Rosio Sanchez. Photo: Michael Edwards

Rosio Sanchez. Photo: Michael Edwards

Rosio Sanchez is Chicago born. Soon after training at the Cordon Bleu, she moved to New York to start working at the legendary WD-50 with Alex Stupak. From New York, she moved to Europe to find a new challenge in Rene Redzepi’s team in the world’s best restaurant Noma in Copenhagen (No. 1 in World’s 50 best restaurants). Her passion, talent and creativity resulted in her becoming at a very young age, the head pastry chef of a famous Danish restaurant. She is very proud of her work within the Noma team and delighted by the creativity that is expected of Rene from each of them. She often expresses her gratitude for being every day pushed to the borders of thinking, to review all the possibilities, to make the impossible possible. Rene on the other side is often expressing his admiration, respect and gratitude for her work. I remember one of his tweets where he proudly named her the best pastry chef in the world. Rosio has now started a new challenging adventure which consists in creating the best tacos in Europe in the heart of Copenhagen. With Hija de Sanchez she is paying a tribute to her Mexican roots. To us, she was talking about chocolate.

What does chocolate mean for you?

I don’t use chocolate very often, but when I do, I really try to use it in a way that people haven’t had before.
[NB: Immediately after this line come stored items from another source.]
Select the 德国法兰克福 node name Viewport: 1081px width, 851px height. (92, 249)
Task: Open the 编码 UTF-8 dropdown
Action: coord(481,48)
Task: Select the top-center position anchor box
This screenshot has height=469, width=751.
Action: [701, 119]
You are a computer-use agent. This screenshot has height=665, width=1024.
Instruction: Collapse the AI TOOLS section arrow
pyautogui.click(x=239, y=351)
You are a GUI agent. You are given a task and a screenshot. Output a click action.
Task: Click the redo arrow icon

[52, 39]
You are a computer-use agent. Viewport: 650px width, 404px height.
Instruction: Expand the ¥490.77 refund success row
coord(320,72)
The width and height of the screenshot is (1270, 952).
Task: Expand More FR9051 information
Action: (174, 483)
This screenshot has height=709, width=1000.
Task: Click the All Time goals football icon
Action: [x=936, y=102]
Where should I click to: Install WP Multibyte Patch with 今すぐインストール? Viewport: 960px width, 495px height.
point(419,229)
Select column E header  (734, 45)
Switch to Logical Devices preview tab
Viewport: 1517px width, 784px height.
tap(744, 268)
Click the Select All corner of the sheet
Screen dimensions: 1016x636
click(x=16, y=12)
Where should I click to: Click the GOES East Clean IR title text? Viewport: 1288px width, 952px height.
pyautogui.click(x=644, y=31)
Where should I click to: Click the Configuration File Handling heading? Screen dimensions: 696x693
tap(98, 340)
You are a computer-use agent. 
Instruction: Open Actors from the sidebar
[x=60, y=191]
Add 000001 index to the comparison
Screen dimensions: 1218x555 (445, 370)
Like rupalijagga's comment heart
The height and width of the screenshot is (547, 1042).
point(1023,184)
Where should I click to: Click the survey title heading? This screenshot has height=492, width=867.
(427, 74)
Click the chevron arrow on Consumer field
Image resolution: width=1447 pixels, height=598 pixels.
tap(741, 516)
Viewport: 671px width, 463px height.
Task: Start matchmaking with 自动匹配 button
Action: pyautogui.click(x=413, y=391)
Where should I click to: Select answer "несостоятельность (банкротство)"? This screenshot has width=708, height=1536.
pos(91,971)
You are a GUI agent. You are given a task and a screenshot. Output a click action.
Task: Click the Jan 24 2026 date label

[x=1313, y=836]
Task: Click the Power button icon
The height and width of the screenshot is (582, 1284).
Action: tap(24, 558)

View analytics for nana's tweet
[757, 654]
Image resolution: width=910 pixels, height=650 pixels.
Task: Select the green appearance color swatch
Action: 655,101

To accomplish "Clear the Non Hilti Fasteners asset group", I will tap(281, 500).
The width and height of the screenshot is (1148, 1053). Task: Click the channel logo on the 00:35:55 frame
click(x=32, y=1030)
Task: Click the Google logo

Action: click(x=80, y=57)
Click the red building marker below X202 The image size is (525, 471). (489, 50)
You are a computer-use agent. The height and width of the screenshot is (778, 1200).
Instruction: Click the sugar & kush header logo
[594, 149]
A way to excite the mind without discouraging the palate.

Photo: Michael Edwards

Photo: Michael Edwards

Why have you chosen this dessert? What is in your opinion so special about it?

I chose this dessert because the chocolate is combined with roasted barley and dates, it is a flavour combination I have never seen before, yet still somehow has a strong familiarity to it that people can relate to.

Tell us please about the flavours, temperatures and textures that describe this dessert.

The flavours of this dessert are roasted fermented barley, white chocolate, Japanese red dates, and hazelnut. The texture is smooth and velvety from the mousse and glaze, with dense stone ground Japanese dates on top of a lightly sake-soaked hazelnut jaconde.

What has inspired you to create it? How was it born?

Working in Japan, with Japanese ingredients, I wanted to make a sort of lighter version of a chocolate mousse cake. The idea was to give the guest the same satisfaction as if he or she were to eat a rich chocolate cake, without feeling so saturated afterwards.

Does it require any special technique?

It’s all based on technique. From the glaze to the mousse and to the cake. Whenever you are making any sort of chocolate recipe, the temperature and speed of each step are crucial to the right final texture.

What was the special challenge with it?

The special challenge to it was utilizing hard-roasted fermented barley to make a sort of “glaze” to compliment the white chocolate mousse. Getting the glaze to have the same appearance and texture as a traditional chocolate glaze.

Any final message for our readers?

Some of the most classic chocolate combinations are my absolute favourites. Chocolate/mint and chocolate/coconut will always hold a special place in my heart. I still always search for that new combination that can seduce my palate in the same way, otherwise, it’s not worth it. Remember to never compromise the quality of the chocolate you are using, even if it’s for something as simple as chocolate chip cookies.